What you are asked to do: The records below must be repeated exactly, but without their pictures.

(Collected data)
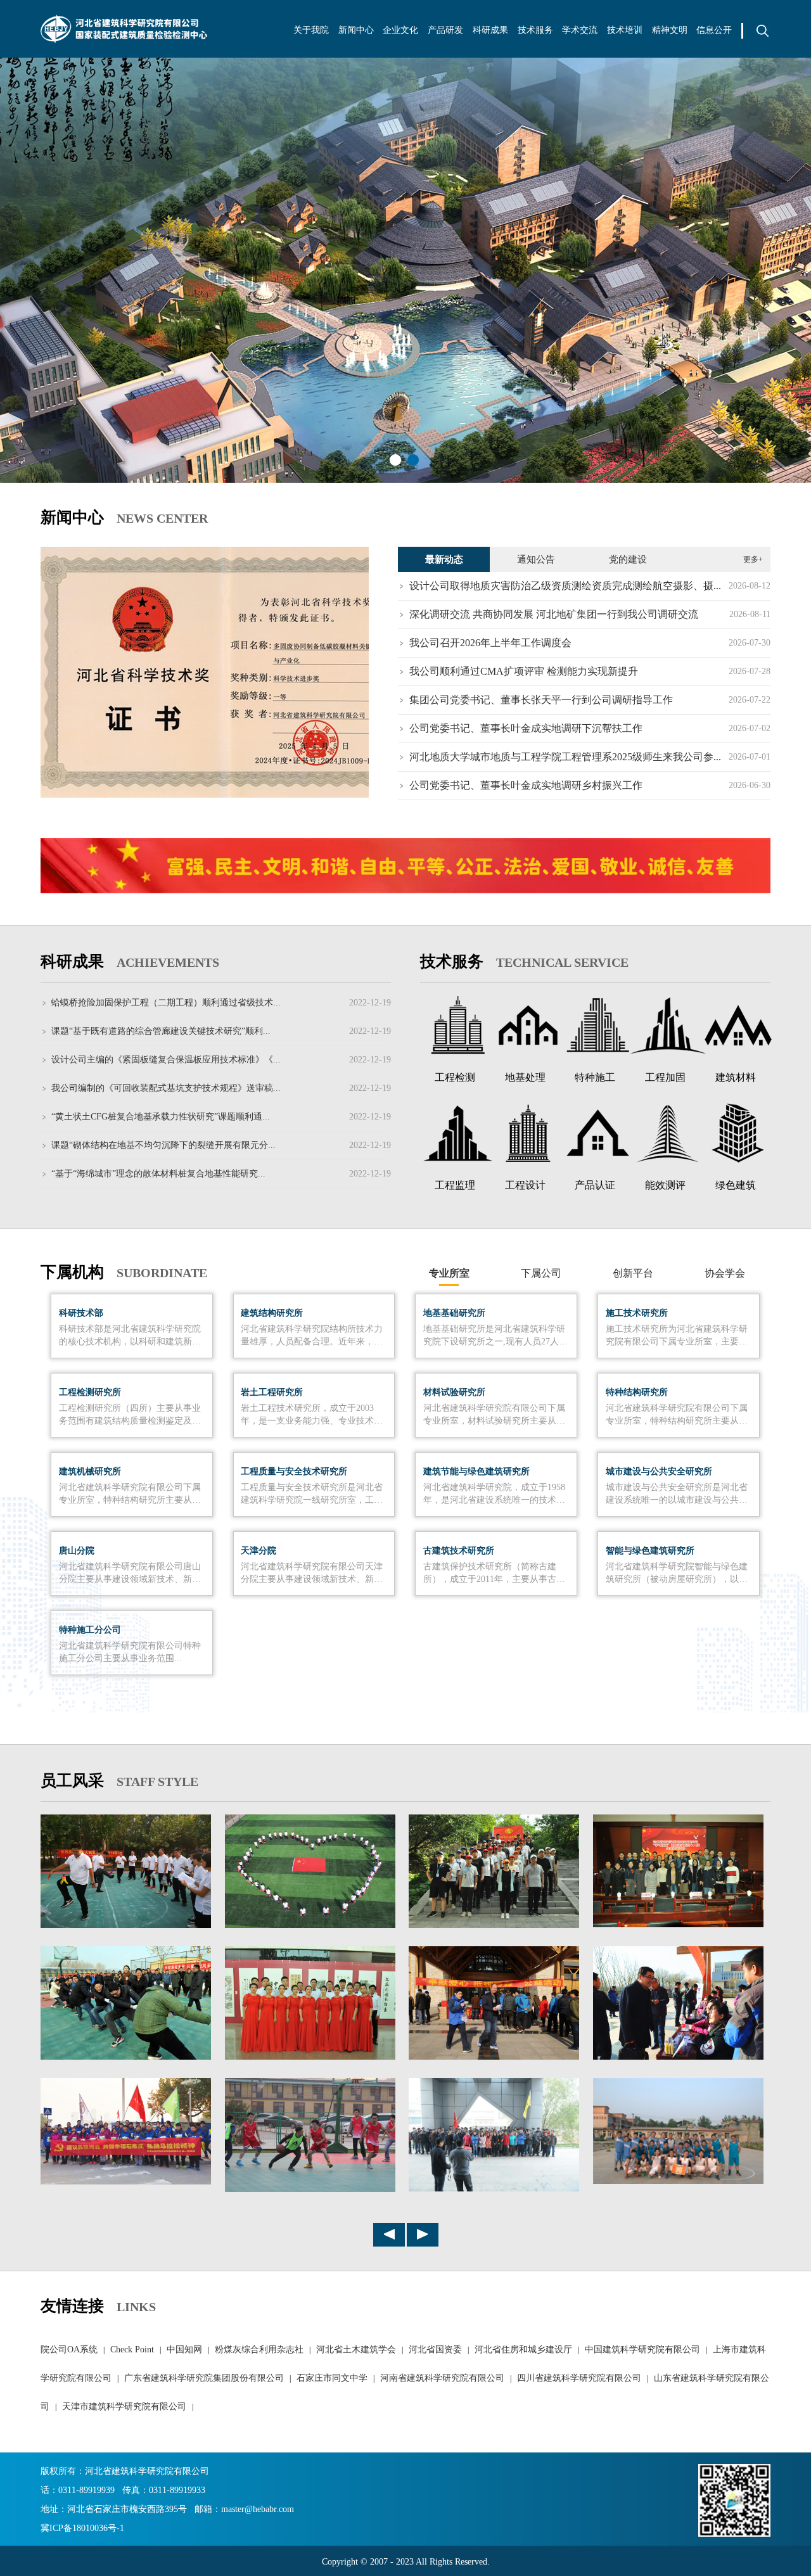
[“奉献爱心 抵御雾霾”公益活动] (494, 2057)
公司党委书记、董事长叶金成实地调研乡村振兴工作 (525, 785)
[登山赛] (494, 1925)
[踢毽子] (126, 1925)
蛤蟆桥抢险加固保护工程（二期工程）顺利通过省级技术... (166, 1002)
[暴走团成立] (494, 2188)
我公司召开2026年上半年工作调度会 (490, 642)
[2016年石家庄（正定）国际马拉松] (126, 2181)
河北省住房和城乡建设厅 (523, 2349)
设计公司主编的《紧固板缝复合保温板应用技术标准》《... (166, 1059)
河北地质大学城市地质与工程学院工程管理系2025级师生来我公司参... (565, 756)
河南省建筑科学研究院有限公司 (442, 2378)
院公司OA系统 (69, 2349)
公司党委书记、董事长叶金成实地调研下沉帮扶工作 (525, 728)
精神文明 (669, 30)
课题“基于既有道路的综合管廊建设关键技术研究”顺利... (161, 1031)
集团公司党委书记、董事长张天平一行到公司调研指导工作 (541, 699)
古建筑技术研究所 (458, 1550)
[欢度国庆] (310, 1925)
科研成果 (490, 30)
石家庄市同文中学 (332, 2378)
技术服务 (535, 30)
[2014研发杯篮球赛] (678, 2181)
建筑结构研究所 (272, 1313)
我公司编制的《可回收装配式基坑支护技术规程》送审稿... (166, 1088)
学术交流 (579, 30)
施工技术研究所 (637, 1313)
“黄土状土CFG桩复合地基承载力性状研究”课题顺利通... (160, 1116)
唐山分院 (76, 1550)
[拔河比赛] (126, 2057)
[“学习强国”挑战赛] (678, 1924)
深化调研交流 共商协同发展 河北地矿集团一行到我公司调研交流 (553, 614)
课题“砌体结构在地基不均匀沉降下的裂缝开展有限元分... (163, 1145)
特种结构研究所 (637, 1392)
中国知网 (184, 2349)
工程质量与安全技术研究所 (294, 1471)
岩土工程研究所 (272, 1392)
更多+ (753, 559)
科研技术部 (81, 1313)
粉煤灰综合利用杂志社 (259, 2349)
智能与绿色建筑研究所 (650, 1550)
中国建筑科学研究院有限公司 (642, 2349)
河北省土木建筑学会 (356, 2349)
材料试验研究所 (454, 1392)
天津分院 (258, 1550)
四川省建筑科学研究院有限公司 (579, 2378)
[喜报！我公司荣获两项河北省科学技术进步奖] (205, 672)
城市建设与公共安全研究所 (659, 1471)
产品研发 (445, 30)
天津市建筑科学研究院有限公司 (124, 2406)
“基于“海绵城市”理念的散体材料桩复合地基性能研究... (158, 1173)
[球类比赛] (310, 2189)
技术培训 (624, 30)
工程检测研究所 (90, 1392)
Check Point (132, 2349)
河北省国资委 (435, 2349)
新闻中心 (356, 30)
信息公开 (714, 30)
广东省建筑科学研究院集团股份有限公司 (204, 2378)
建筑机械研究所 (90, 1471)
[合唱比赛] (310, 2057)
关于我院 (311, 30)
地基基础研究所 (454, 1313)
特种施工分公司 (90, 1630)
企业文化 (400, 30)
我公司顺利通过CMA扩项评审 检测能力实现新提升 (523, 671)
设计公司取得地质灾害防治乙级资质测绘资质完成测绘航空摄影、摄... (565, 585)
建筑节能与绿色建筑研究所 (476, 1471)
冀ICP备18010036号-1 (82, 2528)
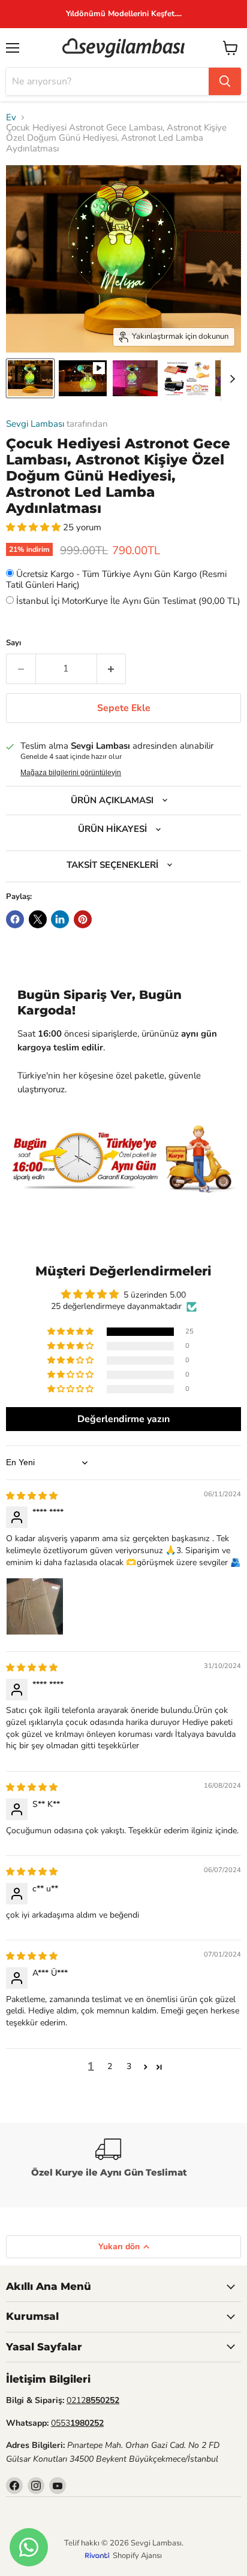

Your solution:
[“奉献爱心 抵御雾霾”公益活动] (494, 2057)
公司党委书记、董事长叶金成实地调研乡村振兴工作 (525, 785)
[登山赛] (494, 1925)
[踢毽子] (126, 1925)
蛤蟆桥抢险加固保护工程（二期工程）顺利通过省级技术... (166, 1002)
[暴走团成立] (494, 2188)
我公司召开2026年上半年工作调度会 (490, 642)
[2016年石家庄（正定）国际马拉松] (126, 2181)
河北省住房和城乡建设厅 (523, 2349)
设计公司主编的《紧固板缝复合保温板应用技术标准》《... (166, 1059)
河北地质大学城市地质与工程学院工程管理系2025级师生来我公司参... (565, 756)
河南省建筑科学研究院有限公司 (442, 2378)
院公司OA系统 (69, 2349)
公司党委书记、董事长叶金成实地调研下沉帮扶工作 (525, 728)
精神文明 (669, 30)
课题“基于既有道路的综合管廊建设关键技术研究”顺利... (161, 1031)
集团公司党委书记、董事长张天平一行到公司调研指导工作 (541, 699)
古建筑技术研究所 (458, 1550)
[欢度国庆] (310, 1925)
科研成果 (490, 30)
石家庄市同文中学 (332, 2378)
技术服务 (535, 30)
[2014研发杯篮球赛] (678, 2181)
建筑结构研究所 (272, 1313)
我公司编制的《可回收装配式基坑支护技术规程》送审稿... (166, 1088)
学术交流 (579, 30)
施工技术研究所 (637, 1313)
“黄土状土CFG桩复合地基承载力性状研究”课题顺利通... (160, 1116)
唐山分院 (76, 1550)
[拔河比赛] (126, 2057)
[“学习强国”挑战赛] (678, 1924)
深化调研交流 共商协同发展 河北地矿集团一行到我公司调研交流 (553, 614)
课题“砌体结构在地基不均匀沉降下的裂缝开展有限元分... (163, 1145)
特种结构研究所 (637, 1392)
中国知网 (184, 2349)
工程质量与安全技术研究所 (294, 1471)
岩土工程研究所 (272, 1392)
更多+ (753, 559)
科研技术部 (81, 1313)
粉煤灰综合利用杂志社 (259, 2349)
智能与绿色建筑研究所 (650, 1550)
中国建筑科学研究院有限公司 (642, 2349)
河北省土木建筑学会 (356, 2349)
材料试验研究所 (454, 1392)
天津分院 (258, 1550)
四川省建筑科学研究院有限公司 (579, 2378)
[喜报！我公司荣获两项河北省科学技术进步奖] (205, 672)
城市建设与公共安全研究所 (659, 1471)
产品研发 (445, 30)
天津市建筑科学研究院有限公司 (124, 2406)
“基于“海绵城市”理念的散体材料桩复合地基性能研究... (158, 1173)
[球类比赛] (310, 2189)
技术培训 (624, 30)
工程检测研究所 (90, 1392)
Check Point (132, 2349)
河北省国资委 (435, 2349)
新闻中心 (356, 30)
信息公开 (714, 30)
广东省建筑科学研究院集团股份有限公司 (204, 2378)
建筑机械研究所 (90, 1471)
[合唱比赛] (310, 2057)
关于我院 (311, 30)
地基基础研究所 (454, 1313)
特种施工分公司 (90, 1630)
企业文化 (400, 30)
我公司顺利通过CMA扩项评审 检测能力实现新提升 (523, 671)
设计公司取得地质灾害防治乙级资质测绘资质完成测绘航空摄影、摄... (565, 585)
建筑节能与绿色建筑研究所 (476, 1471)
冀ICP备18010036号-1 (82, 2528)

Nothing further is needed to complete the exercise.